* _ACTIVITY_
After locating the line with "Click the RESOURCE column header" in the entries below, set down exactly that line and each one after it to the end, skipping pictures.

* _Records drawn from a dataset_
——
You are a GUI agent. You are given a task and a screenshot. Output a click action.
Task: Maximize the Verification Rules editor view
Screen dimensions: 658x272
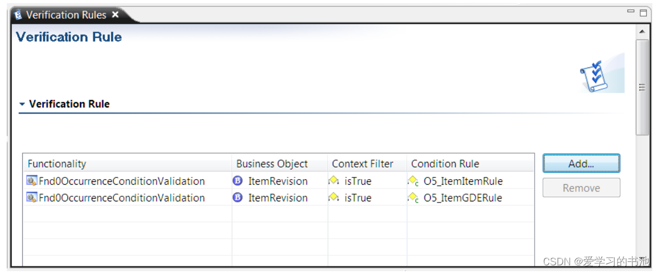(x=643, y=12)
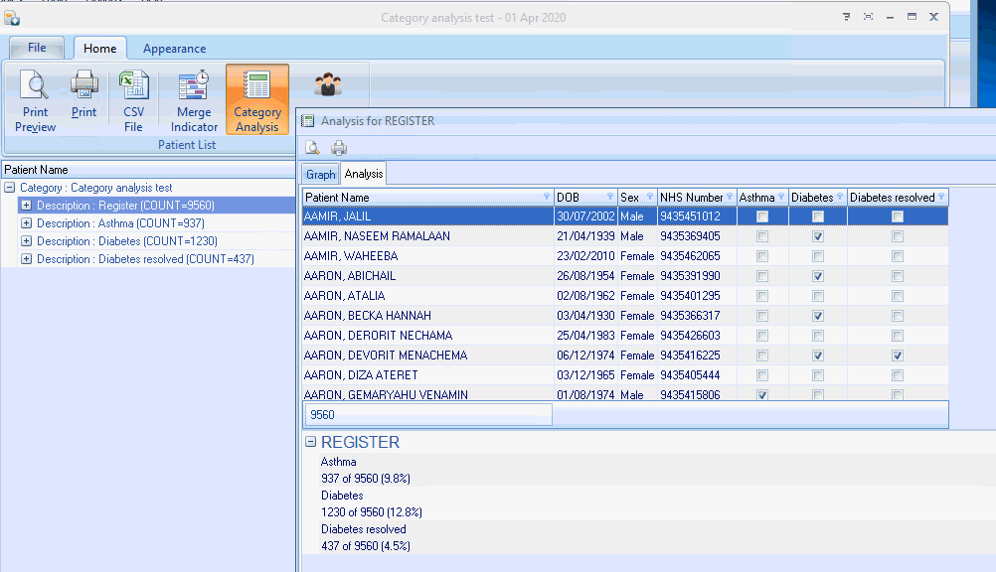Export the list with CSV File icon
This screenshot has height=572, width=996.
133,101
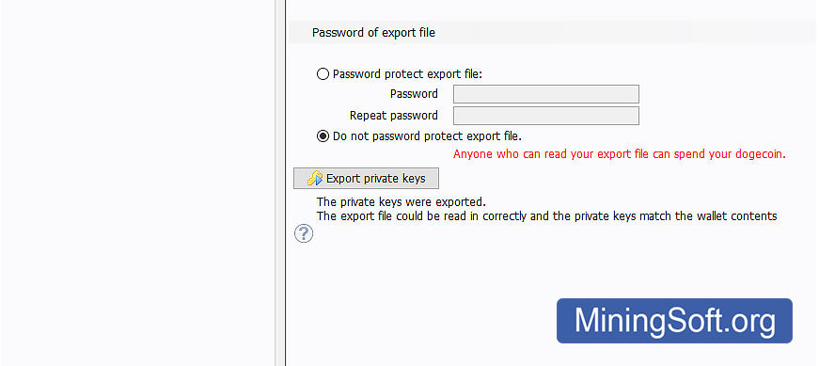This screenshot has height=366, width=819.
Task: Click the key icon on the export button
Action: pyautogui.click(x=315, y=179)
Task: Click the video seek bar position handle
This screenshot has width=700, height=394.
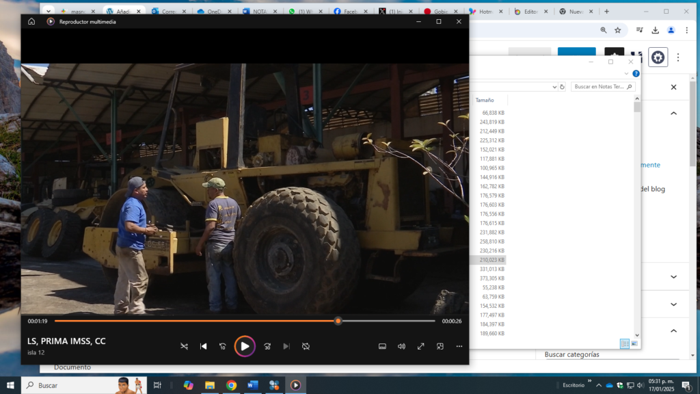Action: (x=338, y=321)
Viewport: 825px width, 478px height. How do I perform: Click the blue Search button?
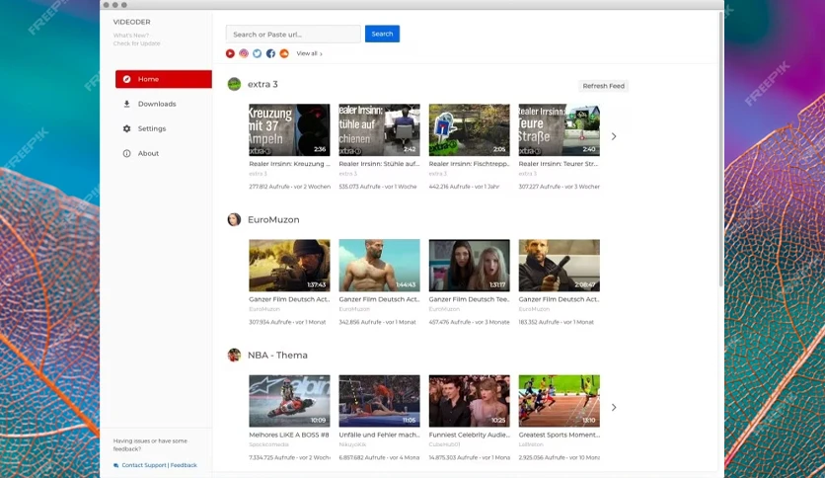tap(383, 34)
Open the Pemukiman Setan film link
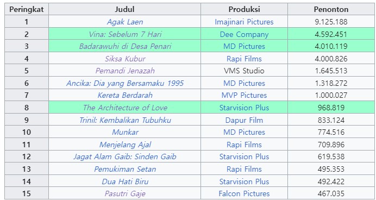The width and height of the screenshot is (376, 200). pos(125,169)
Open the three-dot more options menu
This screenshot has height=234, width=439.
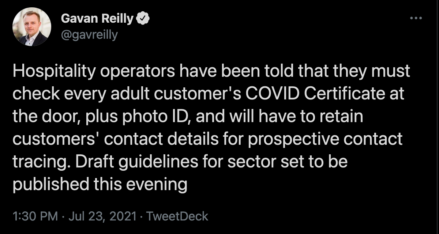[416, 18]
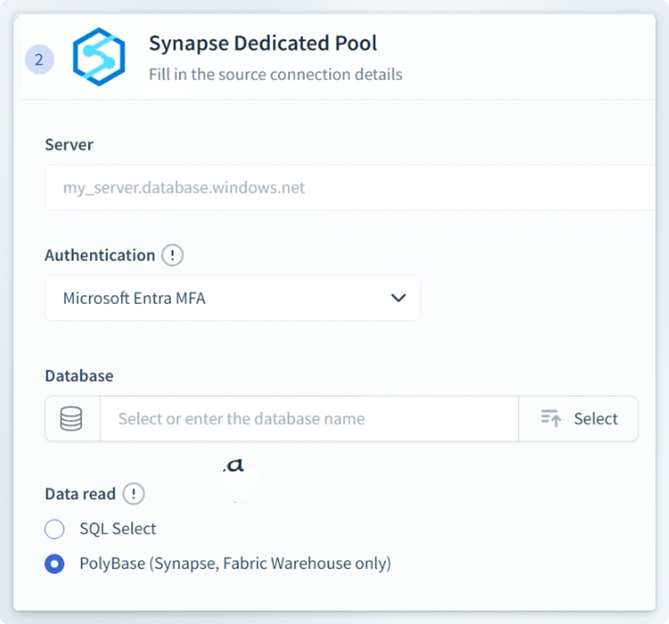Focus the Server input field
669x624 pixels.
pos(349,187)
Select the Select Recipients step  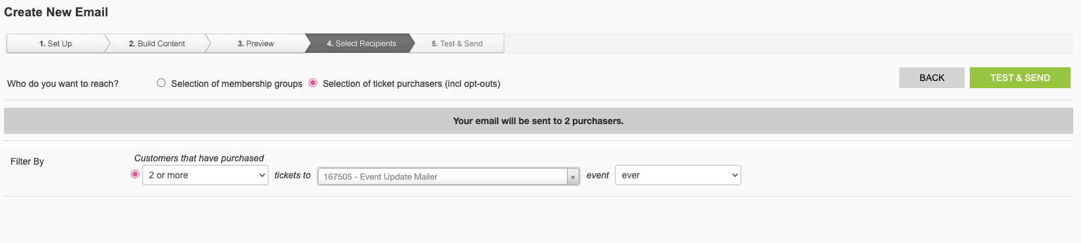[x=361, y=44]
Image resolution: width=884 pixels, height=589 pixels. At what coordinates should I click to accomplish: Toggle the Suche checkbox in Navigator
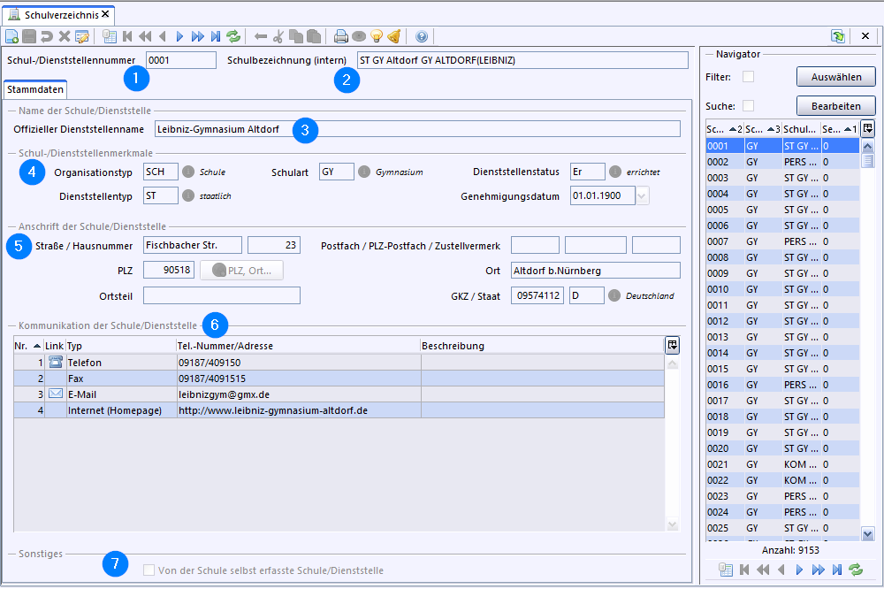pyautogui.click(x=749, y=106)

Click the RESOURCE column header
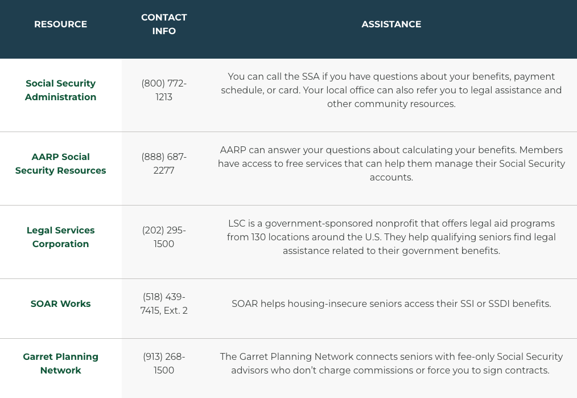60,24
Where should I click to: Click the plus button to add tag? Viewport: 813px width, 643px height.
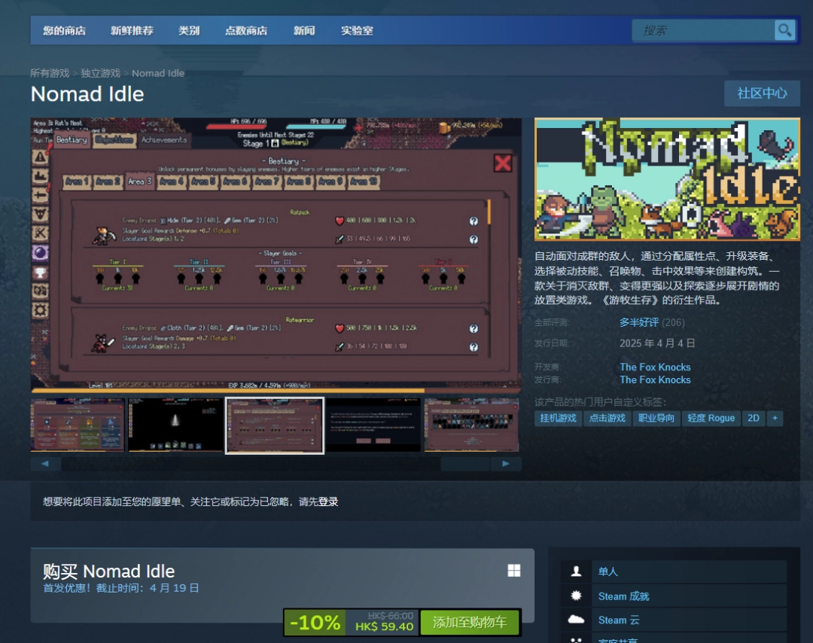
——
* _REPLY_
Click the RESOURCE column header
60,24
Where should I click to: Click the plus button to add tag? Viewport: 813px width, 643px height.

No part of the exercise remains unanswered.